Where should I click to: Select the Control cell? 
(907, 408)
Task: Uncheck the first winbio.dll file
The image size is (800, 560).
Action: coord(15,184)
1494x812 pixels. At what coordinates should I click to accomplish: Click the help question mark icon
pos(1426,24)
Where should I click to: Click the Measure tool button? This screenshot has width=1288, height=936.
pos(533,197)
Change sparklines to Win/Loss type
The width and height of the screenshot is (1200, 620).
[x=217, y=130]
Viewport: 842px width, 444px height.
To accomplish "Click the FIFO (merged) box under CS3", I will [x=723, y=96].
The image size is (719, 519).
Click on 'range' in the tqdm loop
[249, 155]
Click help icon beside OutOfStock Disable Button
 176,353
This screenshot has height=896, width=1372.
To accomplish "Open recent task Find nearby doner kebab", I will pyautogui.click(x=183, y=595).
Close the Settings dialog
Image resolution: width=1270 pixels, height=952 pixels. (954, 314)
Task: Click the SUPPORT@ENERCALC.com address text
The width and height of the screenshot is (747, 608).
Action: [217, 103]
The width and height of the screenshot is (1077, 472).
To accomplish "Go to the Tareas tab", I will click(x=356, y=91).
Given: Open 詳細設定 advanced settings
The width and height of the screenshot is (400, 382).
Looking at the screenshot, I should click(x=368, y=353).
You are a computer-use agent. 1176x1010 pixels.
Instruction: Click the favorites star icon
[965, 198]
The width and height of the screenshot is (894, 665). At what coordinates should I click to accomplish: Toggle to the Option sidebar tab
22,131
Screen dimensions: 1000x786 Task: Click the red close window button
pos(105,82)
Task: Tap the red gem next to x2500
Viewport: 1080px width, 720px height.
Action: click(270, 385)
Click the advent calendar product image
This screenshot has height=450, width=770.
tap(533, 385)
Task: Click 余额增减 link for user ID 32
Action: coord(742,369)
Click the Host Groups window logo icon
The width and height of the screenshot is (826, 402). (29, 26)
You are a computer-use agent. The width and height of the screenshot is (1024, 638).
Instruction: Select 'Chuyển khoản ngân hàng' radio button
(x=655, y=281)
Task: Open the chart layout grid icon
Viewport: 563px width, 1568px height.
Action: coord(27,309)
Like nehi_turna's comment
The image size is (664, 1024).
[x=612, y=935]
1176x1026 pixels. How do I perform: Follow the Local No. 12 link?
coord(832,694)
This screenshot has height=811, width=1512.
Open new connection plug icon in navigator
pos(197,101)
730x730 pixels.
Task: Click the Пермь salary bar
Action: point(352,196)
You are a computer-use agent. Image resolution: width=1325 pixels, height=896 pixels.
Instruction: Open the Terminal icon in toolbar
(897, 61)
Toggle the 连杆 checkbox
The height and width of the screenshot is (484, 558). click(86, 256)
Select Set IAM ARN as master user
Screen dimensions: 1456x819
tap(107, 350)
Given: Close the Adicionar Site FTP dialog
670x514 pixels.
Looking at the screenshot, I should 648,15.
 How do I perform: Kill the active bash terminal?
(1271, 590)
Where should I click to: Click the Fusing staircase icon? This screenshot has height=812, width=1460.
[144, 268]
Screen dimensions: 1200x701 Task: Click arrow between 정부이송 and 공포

□ □ □ □

» **YOUR OBJECTIVE**
Write out every line of the records above, copying each one exactly.

» **TASK ANSWER**
Where should I click to: Select the Control cell? 
(907, 408)
Task: Uncheck the first winbio.dll file
The image size is (800, 560).
Action: coord(15,184)
1494x812 pixels. At what coordinates should I click to accomplish: Click the help question mark icon
pos(1426,24)
Where should I click to: Click the Measure tool button? This screenshot has width=1288, height=936.
pos(533,197)
Change sparklines to Win/Loss type
The width and height of the screenshot is (1200, 620).
[x=217, y=130]
Viewport: 842px width, 444px height.
To accomplish "Click the FIFO (merged) box under CS3", I will [x=723, y=96].
The image size is (719, 519).
Click on 'range' in the tqdm loop
[249, 155]
Click help icon beside OutOfStock Disable Button
 176,353
This screenshot has height=896, width=1372.
To accomplish "Open recent task Find nearby doner kebab", I will pyautogui.click(x=183, y=595).
Close the Settings dialog
Image resolution: width=1270 pixels, height=952 pixels. (954, 314)
Task: Click the SUPPORT@ENERCALC.com address text
The width and height of the screenshot is (747, 608).
Action: [217, 103]
The width and height of the screenshot is (1077, 472).
To accomplish "Go to the Tareas tab", I will click(x=356, y=91).
Given: Open 詳細設定 advanced settings
The width and height of the screenshot is (400, 382).
Looking at the screenshot, I should click(x=368, y=353).
You are a computer-use agent. 1176x1010 pixels.
Instruction: Click the favorites star icon
[965, 198]
The width and height of the screenshot is (894, 665). At what coordinates should I click to accomplish: Toggle to the Option sidebar tab
22,131
Screen dimensions: 1000x786 Task: Click the red close window button
pos(105,82)
Task: Tap the red gem next to x2500
Viewport: 1080px width, 720px height.
Action: click(270, 385)
Click the advent calendar product image
This screenshot has height=450, width=770.
tap(533, 385)
Task: Click 余额增减 link for user ID 32
Action: coord(742,369)
Click the Host Groups window logo icon
The width and height of the screenshot is (826, 402). (29, 26)
You are a computer-use agent. The width and height of the screenshot is (1024, 638).
Instruction: Select 'Chuyển khoản ngân hàng' radio button
(x=655, y=281)
Task: Open the chart layout grid icon
Viewport: 563px width, 1568px height.
Action: coord(27,309)
Like nehi_turna's comment
The image size is (664, 1024).
[x=612, y=935]
1176x1026 pixels. How do I perform: Follow the Local No. 12 link?
coord(832,694)
This screenshot has height=811, width=1512.
Open new connection plug icon in navigator
pos(197,101)
730x730 pixels.
Task: Click the Пермь salary bar
Action: point(352,196)
You are a computer-use agent. Image resolution: width=1325 pixels, height=896 pixels.
Instruction: Open the Terminal icon in toolbar
(897, 61)
Toggle the 连杆 checkbox
The height and width of the screenshot is (484, 558). click(86, 256)
Select Set IAM ARN as master user
Screen dimensions: 1456x819
tap(107, 350)
Given: Close the Adicionar Site FTP dialog
670x514 pixels.
Looking at the screenshot, I should 648,15.
 How do I perform: Kill the active bash terminal?
(1271, 590)
Where should I click to: Click the Fusing staircase icon? This screenshot has height=812, width=1460.
[144, 268]
Screen dimensions: 1200x701 Task: Click arrow between 정부이송 and 공포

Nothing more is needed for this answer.